The black of night cloaked me as I held my father, and I began to know the true meaning of the word horror.

Pressing two fingers against the bridge of my nose, I let the memory recede, like a wave rolling out to sea. It would crash into me again, but for now, that image sent me back to the investigation. To the role my mother’s lover had played in the murder.

The question remained—did Luke want Thomas Paige dead because he was in love with Thomas’s wife? Or was there some other motive at stake?

 

 

10

 

 

Becky

 

 

“Coffee or tea? Tea, right?”

The words seemed to float past me, indistinct, indecipherable. I hunched over the menu, studying it intently. Eggs, chia seed pudding—whatever that was—oats. My focus was singular—avoid the topic of my husband.

That wouldn’t be easy. For so many reasons.
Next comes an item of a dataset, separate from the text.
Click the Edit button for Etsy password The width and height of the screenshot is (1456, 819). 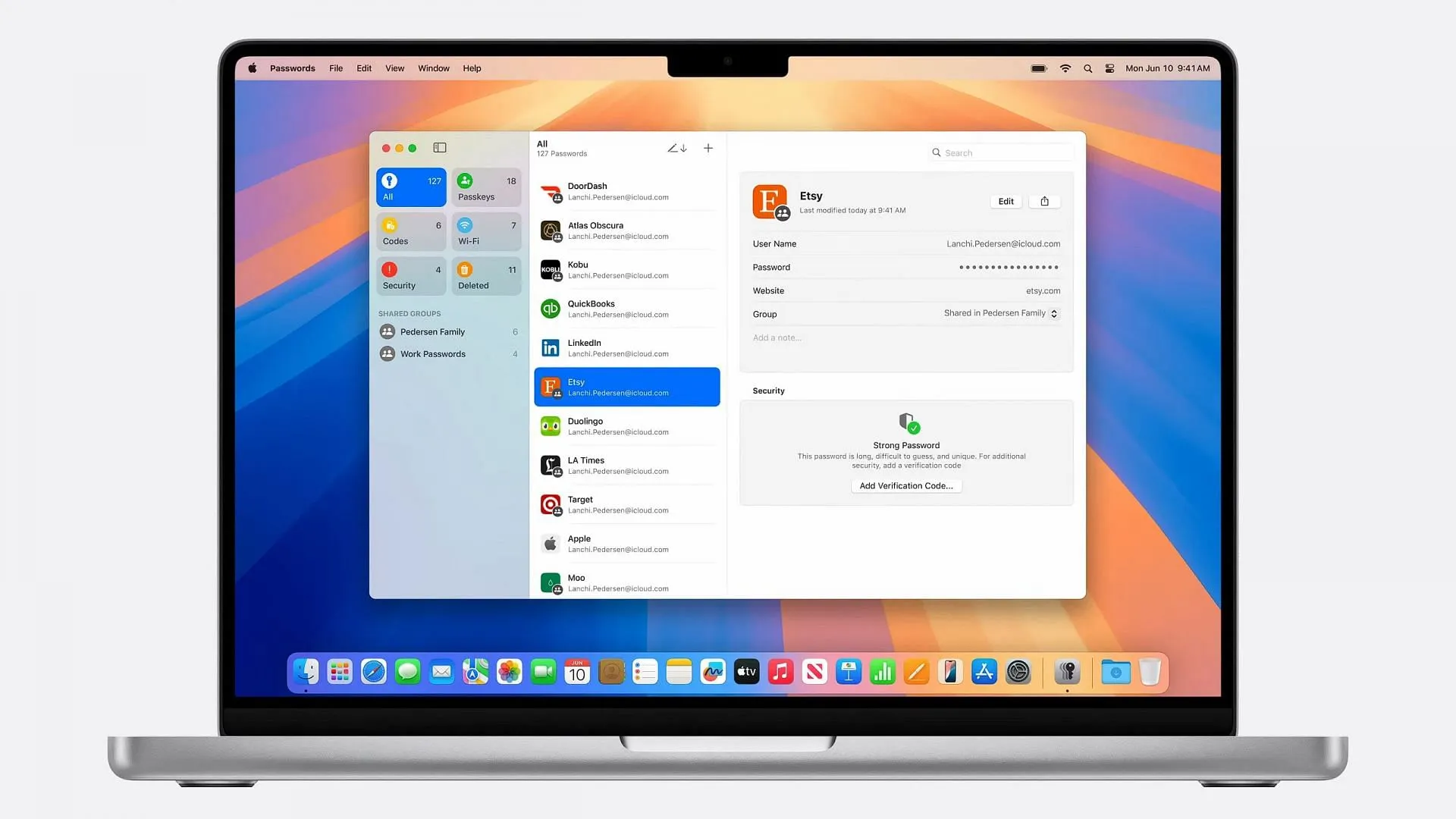pos(1006,200)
But surely, perusing all of the food options here—so many avocado toast customizations at this hip breakfast café—would keep me busy for some time.
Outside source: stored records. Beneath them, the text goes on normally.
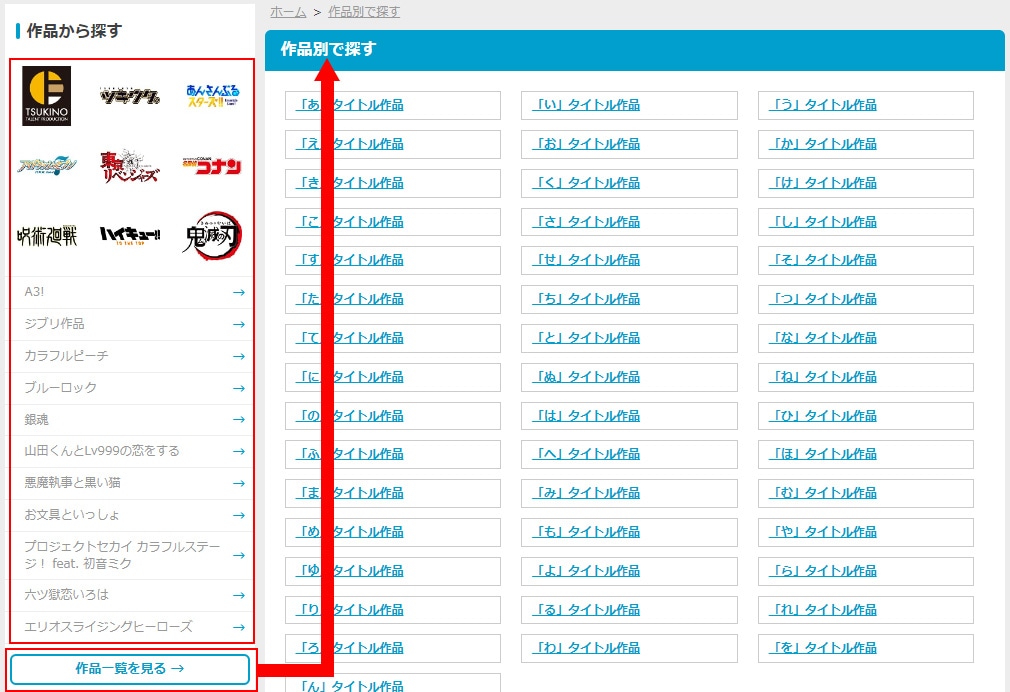Open the 鬼滅の刃 circular logo
Image resolution: width=1010 pixels, height=692 pixels.
click(212, 236)
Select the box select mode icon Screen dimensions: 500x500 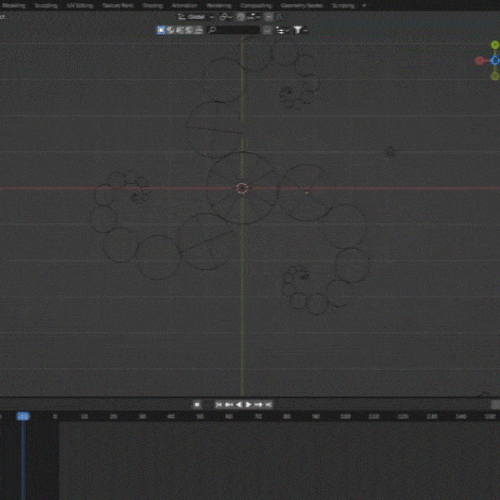point(161,30)
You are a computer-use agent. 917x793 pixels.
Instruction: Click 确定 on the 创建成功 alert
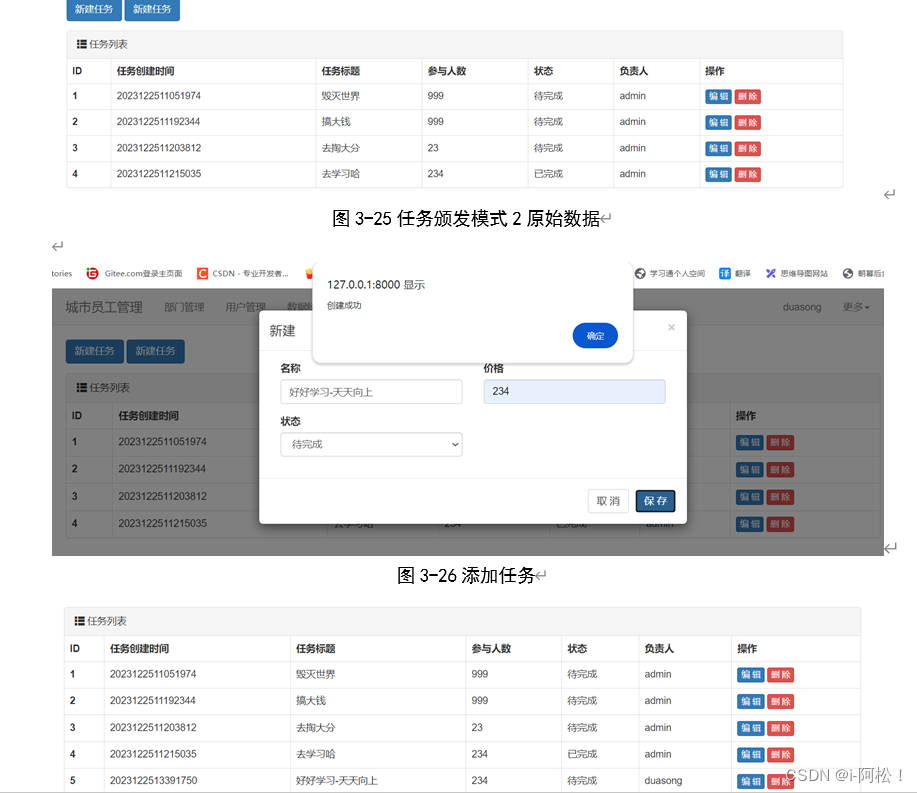pyautogui.click(x=595, y=335)
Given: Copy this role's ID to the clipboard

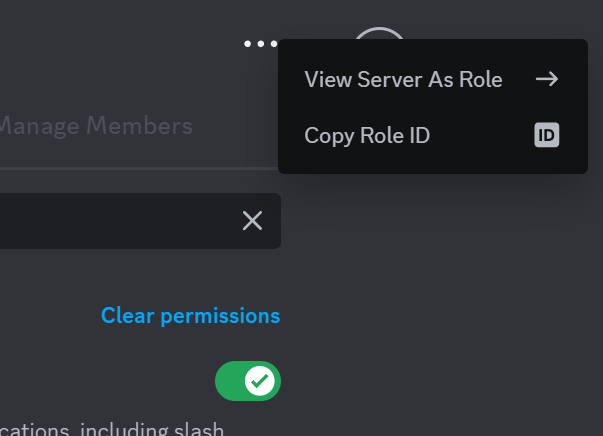Looking at the screenshot, I should point(367,135).

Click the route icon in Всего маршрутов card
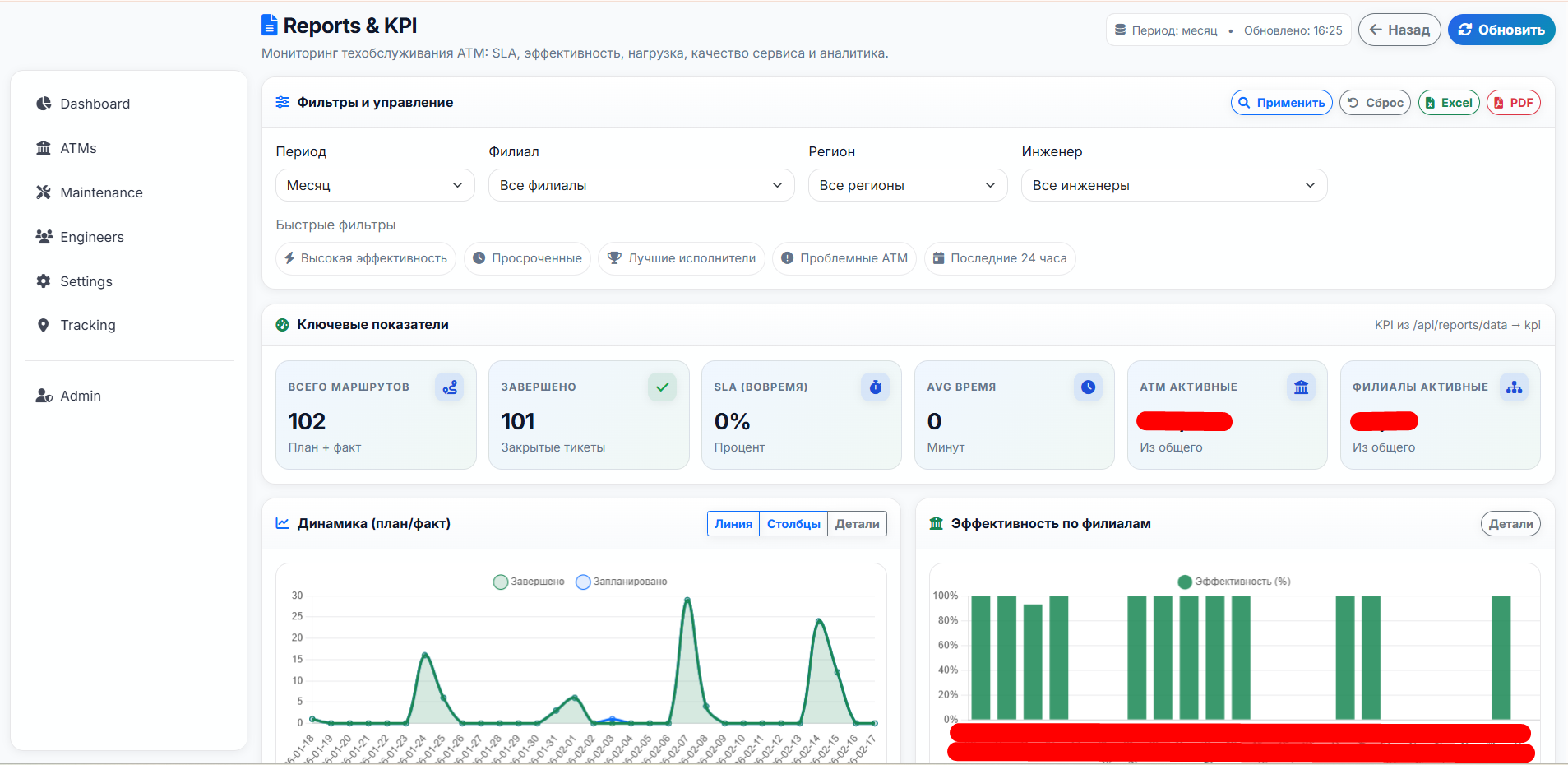click(x=449, y=387)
“Tea with sugar, right?” Annalise said it louder, jarring me.

I startled, then looked up. The waitress was here. I hadn’t even noticed her arrival.

“Sorry, dear. Tea is fine,” I said to the waitress, fiddling with the edge of the menu.

Annalise added, “Some sugar for the tea, please. And a coffee for me. Black.”

The waitress nodded and swiveled on her heels.

“Do you know what you want to eat?” Annalise asked when the woman was gone, and I shook my head. Now, if I could just stare at this menu the whole time.

Except I wanted to catch up with the young woman who was the closest I’d ever come to having a daughter. I hadn’t seen her since she lived with my husband and me all those years ago, but we’d kept in touch from afar over the years.

But I hardly knew how I would maintain a blank face once she surely started asking me about Sanders. How he was. What he was up to.

There was a reason I never played cards—terrible bluffer.

“Can’t decide.” Absently I ran my finger across the fork on the table. Perhaps I could delay ordering until the last minute, then I could simply focus on Annalise. Ask her about her job, keep her focused on that, and then deflect any and all questions about Sanders and Thomas and the past that had been dredged into the present.

“Maybe the special, then? I saw it on the chalkboard. Eggs and chives with homemade sourdough bread,” she offered.

“Sure, fine,” I said, since I had to choose something.

After the waitress swung by again, Annalise ordered, then, straight shooter that she was, began with the obvious. “So, Sanders couldn’t make it today?”